Lozove (Лозове; Лозовое) is a defunct village in Beryslav Raion, Kherson Oblast, southern Ukraine, about 74.6 km north-northeast from the centre of Kherson city, besides the Inhulets river. The border of Kherson Oblast with Mykolaiv Oblast runs along the river on the northwest side of the village. In 2012, the village was removed from official records of data registration due to ongoing power and water issues.

== History ==
The village was established in 1898 under the name Maksymivka. However, in 1927, the village began to be settled by migrants from the village of Zhvan from the Vinnytsia Oblast officially, and it went by several unofficial names in addition to Maksymivka, like Piatydesiate and Volynske. During the Great Patriotic War the village was occupied by German forces from 27 August 1941 to 12 March 1944. However, during the early 20th century, the village faced a serious problem with its water supply, prompting many residents to relocate. In 1946 the city was officially renamed to Lozove. This situation of the water supply still affected the village for a long time, and eventually, in 2007, it was disconnected from the power grid.

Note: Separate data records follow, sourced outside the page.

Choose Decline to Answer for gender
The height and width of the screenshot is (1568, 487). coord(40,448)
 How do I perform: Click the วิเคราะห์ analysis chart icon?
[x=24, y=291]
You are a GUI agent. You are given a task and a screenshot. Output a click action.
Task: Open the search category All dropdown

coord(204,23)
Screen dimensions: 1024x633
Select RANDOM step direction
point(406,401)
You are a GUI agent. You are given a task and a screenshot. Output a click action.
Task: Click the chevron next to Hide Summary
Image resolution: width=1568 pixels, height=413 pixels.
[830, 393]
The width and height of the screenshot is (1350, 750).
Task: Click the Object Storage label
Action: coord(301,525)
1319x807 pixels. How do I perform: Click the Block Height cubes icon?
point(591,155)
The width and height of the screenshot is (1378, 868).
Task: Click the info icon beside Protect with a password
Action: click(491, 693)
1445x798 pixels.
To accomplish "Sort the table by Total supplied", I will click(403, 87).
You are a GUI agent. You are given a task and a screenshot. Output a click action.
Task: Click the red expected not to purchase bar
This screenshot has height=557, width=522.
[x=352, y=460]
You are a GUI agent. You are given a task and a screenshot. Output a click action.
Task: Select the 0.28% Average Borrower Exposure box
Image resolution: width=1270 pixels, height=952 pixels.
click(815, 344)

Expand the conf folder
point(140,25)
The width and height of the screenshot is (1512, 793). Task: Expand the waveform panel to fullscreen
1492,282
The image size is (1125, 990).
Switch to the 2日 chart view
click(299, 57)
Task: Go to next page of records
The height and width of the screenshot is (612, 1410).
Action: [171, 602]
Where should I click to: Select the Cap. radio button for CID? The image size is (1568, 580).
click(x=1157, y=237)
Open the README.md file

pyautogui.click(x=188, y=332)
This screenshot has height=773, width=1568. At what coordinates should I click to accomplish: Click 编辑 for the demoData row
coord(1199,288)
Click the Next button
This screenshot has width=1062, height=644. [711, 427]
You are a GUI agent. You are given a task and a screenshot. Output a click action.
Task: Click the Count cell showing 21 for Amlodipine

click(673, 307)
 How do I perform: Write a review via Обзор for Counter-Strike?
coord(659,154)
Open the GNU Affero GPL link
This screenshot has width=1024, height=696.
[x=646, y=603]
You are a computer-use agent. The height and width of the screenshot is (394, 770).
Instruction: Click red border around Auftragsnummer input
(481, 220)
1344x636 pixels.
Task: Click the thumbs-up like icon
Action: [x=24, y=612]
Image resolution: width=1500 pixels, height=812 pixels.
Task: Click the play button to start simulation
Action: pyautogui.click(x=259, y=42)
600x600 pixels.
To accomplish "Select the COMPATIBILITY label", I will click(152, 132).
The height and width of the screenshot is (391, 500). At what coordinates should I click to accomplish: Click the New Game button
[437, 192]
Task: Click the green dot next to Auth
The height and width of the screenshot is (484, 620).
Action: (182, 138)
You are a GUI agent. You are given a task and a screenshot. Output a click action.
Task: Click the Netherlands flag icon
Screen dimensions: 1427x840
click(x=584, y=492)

On 27 December 2012, the district council petitioned for its removal from the official records of data registration. Thus, the village is virtually defunct of residents, in part due to the power and water issues.

The village was occupied by Russian forces in July 2022, during the Russian invasion of Ukraine. The village was subsequently recaptured during the initial preparation stages of the 2022 Kherson counteroffensive by the Ukrainian Armed Forces later in the same month.